- Problem to solve -
Provide an exact reproduction of every entry.

Segment Start: Provided data

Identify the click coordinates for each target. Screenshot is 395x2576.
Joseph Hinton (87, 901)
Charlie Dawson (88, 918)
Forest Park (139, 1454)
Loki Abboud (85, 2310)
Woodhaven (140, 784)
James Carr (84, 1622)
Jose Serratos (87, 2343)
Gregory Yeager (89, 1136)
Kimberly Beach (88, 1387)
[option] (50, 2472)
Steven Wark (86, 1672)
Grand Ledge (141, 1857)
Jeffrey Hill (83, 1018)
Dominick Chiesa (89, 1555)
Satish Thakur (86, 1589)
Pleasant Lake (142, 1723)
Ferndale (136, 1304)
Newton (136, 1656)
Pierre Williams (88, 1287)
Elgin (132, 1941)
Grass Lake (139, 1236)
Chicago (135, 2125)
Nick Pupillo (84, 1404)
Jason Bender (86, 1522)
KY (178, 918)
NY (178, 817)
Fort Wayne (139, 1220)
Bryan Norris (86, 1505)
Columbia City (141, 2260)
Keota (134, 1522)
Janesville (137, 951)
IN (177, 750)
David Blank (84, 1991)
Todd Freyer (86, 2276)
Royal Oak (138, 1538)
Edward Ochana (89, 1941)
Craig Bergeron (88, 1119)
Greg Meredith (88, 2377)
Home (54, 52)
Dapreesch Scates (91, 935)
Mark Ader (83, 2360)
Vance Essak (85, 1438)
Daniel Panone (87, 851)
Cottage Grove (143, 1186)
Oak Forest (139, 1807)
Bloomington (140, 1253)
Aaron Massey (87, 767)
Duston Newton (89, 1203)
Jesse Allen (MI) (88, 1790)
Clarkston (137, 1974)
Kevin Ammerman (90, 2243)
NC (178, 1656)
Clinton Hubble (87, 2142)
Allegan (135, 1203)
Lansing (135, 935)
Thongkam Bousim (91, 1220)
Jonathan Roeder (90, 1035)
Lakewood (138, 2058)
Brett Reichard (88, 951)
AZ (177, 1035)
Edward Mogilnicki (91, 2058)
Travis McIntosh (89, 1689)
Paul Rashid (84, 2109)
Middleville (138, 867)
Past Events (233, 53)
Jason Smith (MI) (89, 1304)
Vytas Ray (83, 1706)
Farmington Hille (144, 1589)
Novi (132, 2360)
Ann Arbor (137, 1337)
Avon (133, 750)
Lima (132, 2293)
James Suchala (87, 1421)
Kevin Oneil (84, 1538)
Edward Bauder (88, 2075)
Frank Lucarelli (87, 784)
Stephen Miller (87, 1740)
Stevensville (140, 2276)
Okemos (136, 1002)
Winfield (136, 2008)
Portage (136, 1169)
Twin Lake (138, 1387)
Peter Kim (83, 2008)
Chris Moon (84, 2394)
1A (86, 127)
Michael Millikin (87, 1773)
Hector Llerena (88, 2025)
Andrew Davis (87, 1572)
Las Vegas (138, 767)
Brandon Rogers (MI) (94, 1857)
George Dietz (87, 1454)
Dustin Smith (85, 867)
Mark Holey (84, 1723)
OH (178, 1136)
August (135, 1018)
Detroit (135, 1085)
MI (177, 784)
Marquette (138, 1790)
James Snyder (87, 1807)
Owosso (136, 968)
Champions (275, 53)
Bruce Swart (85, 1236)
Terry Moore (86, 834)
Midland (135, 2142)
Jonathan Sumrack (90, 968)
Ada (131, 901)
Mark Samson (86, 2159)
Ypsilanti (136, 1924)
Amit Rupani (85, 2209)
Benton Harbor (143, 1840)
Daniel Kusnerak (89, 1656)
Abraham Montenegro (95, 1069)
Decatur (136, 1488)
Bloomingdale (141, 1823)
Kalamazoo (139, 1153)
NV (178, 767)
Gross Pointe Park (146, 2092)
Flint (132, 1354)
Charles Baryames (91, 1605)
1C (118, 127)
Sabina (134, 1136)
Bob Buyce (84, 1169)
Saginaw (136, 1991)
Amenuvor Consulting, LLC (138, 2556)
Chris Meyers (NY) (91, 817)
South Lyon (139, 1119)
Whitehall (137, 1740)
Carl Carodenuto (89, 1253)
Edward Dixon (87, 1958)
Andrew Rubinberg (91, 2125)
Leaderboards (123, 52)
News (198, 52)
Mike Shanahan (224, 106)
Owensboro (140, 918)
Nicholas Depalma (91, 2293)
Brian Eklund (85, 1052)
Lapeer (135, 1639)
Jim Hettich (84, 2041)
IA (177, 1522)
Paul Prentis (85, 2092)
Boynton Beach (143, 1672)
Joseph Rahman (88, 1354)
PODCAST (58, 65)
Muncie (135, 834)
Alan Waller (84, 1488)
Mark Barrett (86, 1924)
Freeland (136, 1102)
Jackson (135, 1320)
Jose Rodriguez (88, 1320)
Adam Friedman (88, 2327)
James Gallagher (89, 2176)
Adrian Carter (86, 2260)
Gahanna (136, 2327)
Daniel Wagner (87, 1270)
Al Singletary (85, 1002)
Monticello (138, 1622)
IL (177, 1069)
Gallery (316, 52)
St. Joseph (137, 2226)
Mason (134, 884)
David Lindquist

Segment End: Provided data

- Task response -
Identify the click coordinates for each target. Screenshot is 395x2576.
Joseph Hinton (87, 901)
Charlie Dawson (88, 918)
Forest Park (139, 1454)
Loki Abboud (85, 2310)
Woodhaven (140, 784)
James Carr (84, 1622)
Jose Serratos (87, 2343)
Gregory Yeager (89, 1136)
Kimberly Beach (88, 1387)
[option] (50, 2472)
Steven Wark (86, 1672)
Grand Ledge (141, 1857)
Jeffrey Hill (83, 1018)
Dominick Chiesa (89, 1555)
Satish Thakur (86, 1589)
Pleasant Lake (142, 1723)
Ferndale (136, 1304)
Newton (136, 1656)
Pierre Williams (88, 1287)
Elgin (132, 1941)
Grass Lake (139, 1236)
Chicago (135, 2125)
Nick Pupillo (84, 1404)
Jason Bender (86, 1522)
KY (178, 918)
NY (178, 817)
Fort Wayne (139, 1220)
Bryan Norris (86, 1505)
Columbia City (141, 2260)
Keota (134, 1522)
Janesville (137, 951)
IN (177, 750)
David Blank (84, 1991)
Todd Freyer (86, 2276)
Royal Oak (138, 1538)
Edward Ochana (89, 1941)
Craig Bergeron (88, 1119)
Greg Meredith (88, 2377)
Home (54, 52)
Dapreesch Scates (91, 935)
Mark Ader (83, 2360)
Vance Essak (85, 1438)
Daniel Panone (87, 851)
Cottage Grove (143, 1186)
Oak Forest (139, 1807)
Bloomington (140, 1253)
Aaron Massey (87, 767)
Duston Newton (89, 1203)
Jesse Allen (MI) (88, 1790)
Clarkston (137, 1974)
Kevin Ammerman (90, 2243)
NC (178, 1656)
Clinton Hubble (87, 2142)
Allegan (135, 1203)
Lansing (135, 935)
Thongkam Bousim (91, 1220)
Jonathan Roeder (90, 1035)
Lakewood (138, 2058)
Brett Reichard (88, 951)
AZ (177, 1035)
Edward Mogilnicki (91, 2058)
Travis McIntosh (89, 1689)
Paul Rashid (84, 2109)
Middleville (138, 867)
Past Events (233, 53)
Jason Smith (MI) (89, 1304)
Vytas Ray (83, 1706)
Farmington Hille (144, 1589)
Novi (132, 2360)
Ann Arbor (137, 1337)
Avon (133, 750)
Lima (132, 2293)
James Suchala (87, 1421)
Kevin Oneil (84, 1538)
Edward Bauder (88, 2075)
Frank Lucarelli (87, 784)
Stephen Miller (87, 1740)
Stevensville (140, 2276)
Okemos (136, 1002)
Winfield (136, 2008)
Portage (136, 1169)
Twin Lake (138, 1387)
Peter Kim (83, 2008)
Chris Moon (84, 2394)
1A (86, 127)
Michael Millikin (87, 1773)
Hector Llerena (88, 2025)
Andrew Davis (87, 1572)
Las Vegas (138, 767)
Brandon Rogers (MI) (94, 1857)
George Dietz (87, 1454)
Dustin Smith (85, 867)
Mark Holey (84, 1723)
OH (178, 1136)
August (135, 1018)
Detroit (135, 1085)
MI (177, 784)
Marquette (138, 1790)
James Snyder (87, 1807)
Owosso (136, 968)
Champions (275, 53)
Bruce Swart (85, 1236)
Terry Moore (86, 834)
Midland (135, 2142)
Jonathan Sumrack (90, 968)
Ada (131, 901)
Mark Samson (86, 2159)
Ypsilanti (136, 1924)
Amit Rupani (85, 2209)
Benton Harbor (143, 1840)
Daniel Kusnerak (89, 1656)
Abraham Montenegro (95, 1069)
Decatur (136, 1488)
Bloomingdale (141, 1823)
Kalamazoo (139, 1153)
NV (178, 767)
Gross Pointe Park (146, 2092)
Flint (132, 1354)
Charles Baryames (91, 1605)
1C (118, 127)
Sabina (134, 1136)
Bob Buyce (84, 1169)
Saginaw (136, 1991)
Amenuvor Consulting, LLC (138, 2556)
Chris Meyers (NY) (91, 817)
South Lyon (139, 1119)
Whitehall (137, 1740)
Carl Carodenuto (89, 1253)
Edward Dixon (87, 1958)
Andrew Rubinberg (91, 2125)
Leaderboards (123, 52)
News (198, 52)
Mike Shanahan (224, 106)
Owensboro (140, 918)
Nicholas Depalma (91, 2293)
Brian Eklund (85, 1052)
Lapeer (135, 1639)
Jim Hettich (84, 2041)
IA (177, 1522)
Paul Prentis (85, 2092)
Boynton Beach (143, 1672)
Joseph Rahman (88, 1354)
PODCAST (58, 65)
Muncie (135, 834)
Alan Waller (84, 1488)
Mark Barrett (86, 1924)
Freeland (136, 1102)
Jackson (135, 1320)
Jose Rodriguez (88, 1320)
Adam Friedman (88, 2327)
James Gallagher (89, 2176)
Adrian Carter (86, 2260)
Gahanna (136, 2327)
Daniel Wagner (87, 1270)
Al Singletary (85, 1002)
Monticello (138, 1622)
IL (177, 1069)
Gallery (316, 52)
St. Joseph (137, 2226)
Mason (134, 884)
David Lindquist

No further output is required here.